Continuous Random Variables

As the number of values of X increases in a given range of values, the spacing between them becomes smaller, so small in the limit that one cannot distinguish between one unique value and another. So also do the value's individual probabilities become arbitrarily small in order not to violate the rule about all probabilities adding up to 1. Such a random variable is called a continuous random variable because there is literally no space between one value and another; one value flows continuously to the next. Curiously, the probability of a specific value is arbitrarily near but not equal to 0. However, over a small range, say from X₁ to X₁ + dX, the probability of X being in this range is not necessarily small. ^[8]

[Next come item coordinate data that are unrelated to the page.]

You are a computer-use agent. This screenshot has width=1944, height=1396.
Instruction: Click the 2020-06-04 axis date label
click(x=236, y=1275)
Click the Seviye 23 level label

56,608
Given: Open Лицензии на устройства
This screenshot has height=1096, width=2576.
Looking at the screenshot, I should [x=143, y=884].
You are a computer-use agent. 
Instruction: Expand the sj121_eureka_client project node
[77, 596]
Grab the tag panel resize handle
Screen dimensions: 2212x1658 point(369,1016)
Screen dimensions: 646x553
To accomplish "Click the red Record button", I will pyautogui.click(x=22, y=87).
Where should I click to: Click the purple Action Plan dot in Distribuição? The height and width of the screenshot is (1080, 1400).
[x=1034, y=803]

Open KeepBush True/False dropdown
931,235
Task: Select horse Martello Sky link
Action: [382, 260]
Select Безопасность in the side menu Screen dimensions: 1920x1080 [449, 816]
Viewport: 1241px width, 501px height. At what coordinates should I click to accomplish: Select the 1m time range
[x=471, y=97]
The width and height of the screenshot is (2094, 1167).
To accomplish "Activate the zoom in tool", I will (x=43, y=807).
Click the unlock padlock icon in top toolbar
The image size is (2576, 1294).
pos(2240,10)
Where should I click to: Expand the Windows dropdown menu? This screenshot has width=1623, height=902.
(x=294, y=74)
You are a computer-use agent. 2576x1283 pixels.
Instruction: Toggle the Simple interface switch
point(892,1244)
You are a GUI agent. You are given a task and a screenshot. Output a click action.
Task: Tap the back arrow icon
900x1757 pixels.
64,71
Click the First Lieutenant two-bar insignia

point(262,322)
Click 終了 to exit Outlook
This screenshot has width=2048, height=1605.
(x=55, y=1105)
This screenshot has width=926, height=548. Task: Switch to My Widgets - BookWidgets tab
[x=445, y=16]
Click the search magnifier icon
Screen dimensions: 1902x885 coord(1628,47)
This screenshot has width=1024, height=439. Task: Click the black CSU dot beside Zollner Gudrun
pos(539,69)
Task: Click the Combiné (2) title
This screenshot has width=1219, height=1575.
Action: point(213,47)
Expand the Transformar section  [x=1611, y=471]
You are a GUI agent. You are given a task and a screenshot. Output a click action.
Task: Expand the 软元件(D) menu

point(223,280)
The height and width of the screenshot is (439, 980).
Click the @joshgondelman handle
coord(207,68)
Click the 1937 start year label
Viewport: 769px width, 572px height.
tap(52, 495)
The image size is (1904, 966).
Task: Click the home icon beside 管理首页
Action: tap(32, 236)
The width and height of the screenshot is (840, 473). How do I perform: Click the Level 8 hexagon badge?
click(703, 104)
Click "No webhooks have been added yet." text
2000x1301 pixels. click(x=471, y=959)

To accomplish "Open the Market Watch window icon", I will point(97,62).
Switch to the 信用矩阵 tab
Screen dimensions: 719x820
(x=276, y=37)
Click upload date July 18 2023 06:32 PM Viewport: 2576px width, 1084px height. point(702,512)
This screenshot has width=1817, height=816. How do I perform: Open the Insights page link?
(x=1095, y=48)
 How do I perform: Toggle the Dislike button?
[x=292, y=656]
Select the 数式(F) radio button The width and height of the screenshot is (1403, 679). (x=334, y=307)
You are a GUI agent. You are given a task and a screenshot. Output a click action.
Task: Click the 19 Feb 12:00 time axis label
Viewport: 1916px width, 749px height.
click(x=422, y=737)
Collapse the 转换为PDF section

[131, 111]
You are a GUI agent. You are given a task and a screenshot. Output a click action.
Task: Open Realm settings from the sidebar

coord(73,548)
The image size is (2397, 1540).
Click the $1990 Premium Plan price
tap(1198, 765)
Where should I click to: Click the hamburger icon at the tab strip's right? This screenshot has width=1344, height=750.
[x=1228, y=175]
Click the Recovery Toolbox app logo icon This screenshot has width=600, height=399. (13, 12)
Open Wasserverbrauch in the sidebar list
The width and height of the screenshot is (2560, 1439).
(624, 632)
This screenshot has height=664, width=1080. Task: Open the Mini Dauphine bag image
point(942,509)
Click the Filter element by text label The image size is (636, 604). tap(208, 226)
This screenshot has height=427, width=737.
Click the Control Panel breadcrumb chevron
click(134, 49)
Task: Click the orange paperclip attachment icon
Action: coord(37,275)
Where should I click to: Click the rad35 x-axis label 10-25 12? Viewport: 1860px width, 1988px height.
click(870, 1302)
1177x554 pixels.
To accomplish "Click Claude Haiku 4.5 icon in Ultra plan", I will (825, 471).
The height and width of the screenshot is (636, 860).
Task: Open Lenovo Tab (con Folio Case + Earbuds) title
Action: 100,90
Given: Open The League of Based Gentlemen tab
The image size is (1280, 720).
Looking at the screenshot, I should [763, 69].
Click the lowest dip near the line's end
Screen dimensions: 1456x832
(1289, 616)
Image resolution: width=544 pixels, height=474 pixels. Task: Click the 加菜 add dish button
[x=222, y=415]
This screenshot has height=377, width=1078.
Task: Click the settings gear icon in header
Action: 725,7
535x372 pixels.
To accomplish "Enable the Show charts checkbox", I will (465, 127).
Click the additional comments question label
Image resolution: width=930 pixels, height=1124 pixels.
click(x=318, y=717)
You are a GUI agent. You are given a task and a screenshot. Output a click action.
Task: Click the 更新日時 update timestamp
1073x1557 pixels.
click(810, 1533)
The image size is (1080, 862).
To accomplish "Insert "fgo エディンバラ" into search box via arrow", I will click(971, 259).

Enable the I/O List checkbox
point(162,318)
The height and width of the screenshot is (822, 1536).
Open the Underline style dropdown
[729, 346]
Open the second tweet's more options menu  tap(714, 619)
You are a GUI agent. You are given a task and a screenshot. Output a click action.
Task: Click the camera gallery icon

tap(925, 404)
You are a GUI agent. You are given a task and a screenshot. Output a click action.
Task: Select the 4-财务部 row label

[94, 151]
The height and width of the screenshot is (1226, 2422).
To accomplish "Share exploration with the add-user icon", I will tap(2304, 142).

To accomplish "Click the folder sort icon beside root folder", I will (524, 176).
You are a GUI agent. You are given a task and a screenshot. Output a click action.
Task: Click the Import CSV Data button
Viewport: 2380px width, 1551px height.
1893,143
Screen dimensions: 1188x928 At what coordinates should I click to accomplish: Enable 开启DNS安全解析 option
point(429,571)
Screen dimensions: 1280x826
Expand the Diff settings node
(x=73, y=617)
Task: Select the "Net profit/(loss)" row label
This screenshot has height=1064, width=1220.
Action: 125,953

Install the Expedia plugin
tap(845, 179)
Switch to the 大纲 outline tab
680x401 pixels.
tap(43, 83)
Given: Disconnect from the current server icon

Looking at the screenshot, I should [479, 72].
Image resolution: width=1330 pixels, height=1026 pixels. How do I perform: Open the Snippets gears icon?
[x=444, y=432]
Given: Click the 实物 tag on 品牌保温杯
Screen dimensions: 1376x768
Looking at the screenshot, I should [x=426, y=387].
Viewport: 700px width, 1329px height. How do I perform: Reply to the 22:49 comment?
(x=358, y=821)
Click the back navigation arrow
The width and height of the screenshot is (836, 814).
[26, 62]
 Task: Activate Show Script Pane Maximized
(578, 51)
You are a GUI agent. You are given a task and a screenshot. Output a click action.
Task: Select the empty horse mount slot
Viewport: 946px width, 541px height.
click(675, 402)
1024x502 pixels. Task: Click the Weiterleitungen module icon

As the number of elements in the probability function becomes arbitrarily large, the ∑ morphs smoothly to the integral ∫: ∫_a-b all f(X) dX means integrate over all continuous values of X from values of a_lower to b_upper

∫_a-b all f(X) dX = 1

There are any number of continuous random variables in projects, or random variables that are so nearly continuous as to be reasonably thought of as continuous. The actual cost range of a work breakdown structure work package, discrete perhaps to the penny but for most practical applications continuous, is one example. Schedule duration range is another if measured to arbitrarily small units of time. Lifetime ranges of tools, facilities, and components are generally thought of as continuous.